Intimate Partner Violence and Interference with Women's Efforts to Avoid Pregnancy in Jordan
Article first published online: 20 MAY 2008
© 2008 The Population Council, Inc.
Studies in Family Planning
Volume 39, Issue 2, pages 123–132, June 2008
How to Cite
Clark, C. J., Silverman, J., Khalaf, I. A., Abu Ra'ad, B., Abu Al Sha'ar, Z., Abu Al Ata, A. and Batieha, A. (2008), Intimate Partner Violence and Interference with Women's Efforts to Avoid Pregnancy in Jordan. Studies in Family Planning, 39: 123–132. doi: 10.1111/j.1728-4465.2008.00159.x
- Issue published online: 20 MAY 2008
- Article first published online: 20 MAY 2008
This study examines the association between intimate partner violence (IPV) and women's experience of interference with their attempts to avoid pregnancy among 353 women surveyed at reproductive health clinics throughout Jordan.

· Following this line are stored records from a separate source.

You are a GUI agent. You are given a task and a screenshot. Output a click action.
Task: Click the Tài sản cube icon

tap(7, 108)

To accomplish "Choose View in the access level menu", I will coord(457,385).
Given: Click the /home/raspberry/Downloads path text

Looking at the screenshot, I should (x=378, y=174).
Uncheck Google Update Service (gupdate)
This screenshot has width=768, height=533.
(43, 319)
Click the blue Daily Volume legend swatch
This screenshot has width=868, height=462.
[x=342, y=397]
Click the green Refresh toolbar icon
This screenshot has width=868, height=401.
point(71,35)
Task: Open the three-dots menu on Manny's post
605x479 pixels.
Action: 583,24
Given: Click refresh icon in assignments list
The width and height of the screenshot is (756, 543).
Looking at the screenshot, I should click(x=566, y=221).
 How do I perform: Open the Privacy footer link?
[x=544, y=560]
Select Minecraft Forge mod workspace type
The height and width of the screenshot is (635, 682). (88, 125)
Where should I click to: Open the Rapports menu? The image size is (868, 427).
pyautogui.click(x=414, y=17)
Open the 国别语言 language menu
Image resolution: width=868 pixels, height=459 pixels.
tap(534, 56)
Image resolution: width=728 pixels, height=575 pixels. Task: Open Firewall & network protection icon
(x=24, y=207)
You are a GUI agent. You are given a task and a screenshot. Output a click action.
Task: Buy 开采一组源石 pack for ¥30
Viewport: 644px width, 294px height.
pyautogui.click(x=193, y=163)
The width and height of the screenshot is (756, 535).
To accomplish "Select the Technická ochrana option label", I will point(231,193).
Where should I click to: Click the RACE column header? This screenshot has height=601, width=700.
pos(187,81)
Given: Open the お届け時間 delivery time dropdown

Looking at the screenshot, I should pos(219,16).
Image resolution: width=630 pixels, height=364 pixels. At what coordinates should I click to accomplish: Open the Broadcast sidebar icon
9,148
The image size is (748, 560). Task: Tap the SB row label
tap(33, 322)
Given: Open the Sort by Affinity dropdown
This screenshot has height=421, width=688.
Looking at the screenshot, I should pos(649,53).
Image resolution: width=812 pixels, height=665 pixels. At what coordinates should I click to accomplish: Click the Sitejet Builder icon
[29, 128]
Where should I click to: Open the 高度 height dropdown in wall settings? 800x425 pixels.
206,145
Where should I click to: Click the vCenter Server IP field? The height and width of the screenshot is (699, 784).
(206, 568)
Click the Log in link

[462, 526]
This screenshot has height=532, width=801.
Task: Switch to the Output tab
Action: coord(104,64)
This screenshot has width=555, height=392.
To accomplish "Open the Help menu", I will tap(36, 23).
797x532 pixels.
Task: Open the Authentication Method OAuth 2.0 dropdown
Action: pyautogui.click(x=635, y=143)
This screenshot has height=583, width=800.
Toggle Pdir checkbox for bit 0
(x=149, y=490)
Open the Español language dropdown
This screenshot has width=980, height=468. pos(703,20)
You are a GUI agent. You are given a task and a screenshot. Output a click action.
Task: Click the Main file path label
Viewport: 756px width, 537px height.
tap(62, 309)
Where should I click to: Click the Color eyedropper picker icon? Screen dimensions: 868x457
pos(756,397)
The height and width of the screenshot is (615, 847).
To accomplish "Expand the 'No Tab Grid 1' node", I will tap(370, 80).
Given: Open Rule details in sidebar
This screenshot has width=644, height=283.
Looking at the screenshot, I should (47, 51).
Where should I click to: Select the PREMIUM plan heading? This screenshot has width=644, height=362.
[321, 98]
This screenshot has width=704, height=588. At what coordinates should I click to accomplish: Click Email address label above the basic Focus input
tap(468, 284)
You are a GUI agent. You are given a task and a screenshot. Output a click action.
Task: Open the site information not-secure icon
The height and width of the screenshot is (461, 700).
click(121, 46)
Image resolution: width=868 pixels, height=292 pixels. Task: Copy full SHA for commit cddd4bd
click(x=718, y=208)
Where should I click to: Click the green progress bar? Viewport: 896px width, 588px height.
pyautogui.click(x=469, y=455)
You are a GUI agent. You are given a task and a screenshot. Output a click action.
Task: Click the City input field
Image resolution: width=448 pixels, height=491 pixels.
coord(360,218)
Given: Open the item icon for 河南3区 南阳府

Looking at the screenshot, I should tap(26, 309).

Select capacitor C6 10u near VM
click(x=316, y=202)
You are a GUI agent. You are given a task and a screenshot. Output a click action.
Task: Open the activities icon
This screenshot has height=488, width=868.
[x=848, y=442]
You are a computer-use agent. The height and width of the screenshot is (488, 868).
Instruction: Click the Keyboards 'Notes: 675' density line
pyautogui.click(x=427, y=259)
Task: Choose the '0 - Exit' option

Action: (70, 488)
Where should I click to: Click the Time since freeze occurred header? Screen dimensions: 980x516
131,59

Approximately 20 percent of respondents indicated that their husbands or someone else had interfered. Among those others than husbands who were identified, mothers-in-law were the most frequently mentioned, followed by the respondents' mothers and sisters-in-law. Multivariate logistic regression was used to control for potential confounders in determining whether each of the three measures of intimate partner violence (physical violence, sexual violence, and controlling behaviors) was significantly associated with having an increased risk of experiencing interference, as were several sociodemographic variables: nonconsanguineous marriage, residence with in-laws, and rural residence. Physicians, nurses, and family planning counselors must be made aware of the challenges that women may face from their families when they attempt to regulate their fertility.